Do you have a 3rd-party focusing screen on the 7D or are you going to rely solely on the AF confirm?


----------



## Kuscali (Apr 14, 2011)

I was thinking about a focus scree, can someone tell me more about them, and advise me on a good one?


----------



## Macadameane (Apr 14, 2011)

Kuscali said:


> I was thinking about a focus scree, can someone tell me more about them, and advise me on a good one?


I would like to know this too, especially since the 7D's focus screen isn't meant to be easily removed and canon does make them for the 7D (to my knowledge).


----------



## branden (Apr 14, 2011)

Macadameane said:


> I would like to know this too, especially since the 7D's focus screen isn't meant to be easily removed and canon does make them for the 7D (to my knowledge).


I've changed out my 5D MkII's focus screen to the Eg-D to help compose landscape and architecture shots. The procedure for changing out the screen out is a little bit delicate, but keep an air rocket handy and you'll be fine. Any dust on the focus screen will mess up the camera's metering. You also need to tell the camera once the new focus screen is installed, so that it can adjust the metering appropriately.
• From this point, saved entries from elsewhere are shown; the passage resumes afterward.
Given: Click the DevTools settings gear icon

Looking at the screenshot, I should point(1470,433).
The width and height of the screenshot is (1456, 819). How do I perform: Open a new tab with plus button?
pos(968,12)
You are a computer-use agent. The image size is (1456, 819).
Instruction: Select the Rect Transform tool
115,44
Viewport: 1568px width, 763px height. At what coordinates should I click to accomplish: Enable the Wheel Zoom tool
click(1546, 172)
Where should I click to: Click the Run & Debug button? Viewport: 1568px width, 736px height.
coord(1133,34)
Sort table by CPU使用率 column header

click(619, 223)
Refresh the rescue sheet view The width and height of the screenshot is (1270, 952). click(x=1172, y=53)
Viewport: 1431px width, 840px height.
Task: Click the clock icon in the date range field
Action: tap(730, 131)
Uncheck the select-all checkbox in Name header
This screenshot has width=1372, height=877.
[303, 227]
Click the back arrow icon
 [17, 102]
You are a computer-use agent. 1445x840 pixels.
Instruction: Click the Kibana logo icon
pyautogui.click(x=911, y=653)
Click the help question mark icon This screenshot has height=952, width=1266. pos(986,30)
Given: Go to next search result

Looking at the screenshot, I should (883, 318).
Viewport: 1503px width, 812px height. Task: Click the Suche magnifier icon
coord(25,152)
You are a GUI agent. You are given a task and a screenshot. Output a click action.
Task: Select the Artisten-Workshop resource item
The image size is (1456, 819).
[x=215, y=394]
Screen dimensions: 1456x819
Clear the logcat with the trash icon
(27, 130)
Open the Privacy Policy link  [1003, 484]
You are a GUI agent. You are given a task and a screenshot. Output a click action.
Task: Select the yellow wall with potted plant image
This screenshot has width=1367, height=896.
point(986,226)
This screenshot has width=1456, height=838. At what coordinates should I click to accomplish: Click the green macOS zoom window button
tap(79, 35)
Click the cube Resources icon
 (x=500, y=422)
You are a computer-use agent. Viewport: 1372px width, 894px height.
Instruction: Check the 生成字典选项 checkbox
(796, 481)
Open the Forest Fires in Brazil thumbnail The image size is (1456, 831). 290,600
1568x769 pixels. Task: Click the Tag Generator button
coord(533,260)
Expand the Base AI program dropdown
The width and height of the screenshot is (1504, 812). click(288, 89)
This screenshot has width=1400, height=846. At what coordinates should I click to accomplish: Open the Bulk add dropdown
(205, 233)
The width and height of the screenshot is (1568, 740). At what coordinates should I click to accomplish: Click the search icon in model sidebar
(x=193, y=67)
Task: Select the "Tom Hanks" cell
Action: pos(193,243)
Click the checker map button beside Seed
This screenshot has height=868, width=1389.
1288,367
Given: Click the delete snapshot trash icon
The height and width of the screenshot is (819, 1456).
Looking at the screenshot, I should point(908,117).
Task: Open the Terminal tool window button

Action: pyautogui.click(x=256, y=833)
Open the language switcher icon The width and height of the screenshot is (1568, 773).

I have a couple manual focus lenses (and tend to keep my AF lenses in MF mode), but between learning to judge distance in my head and the focus confirm lights, I haven't felt a strong need to switch to the Eg-S. The Eg-S supposedly doesn't work well with lenses slower than f/2.8, which is flexibility I don't want to lose, seeing as I'm an amateur with just one 5D camera body. 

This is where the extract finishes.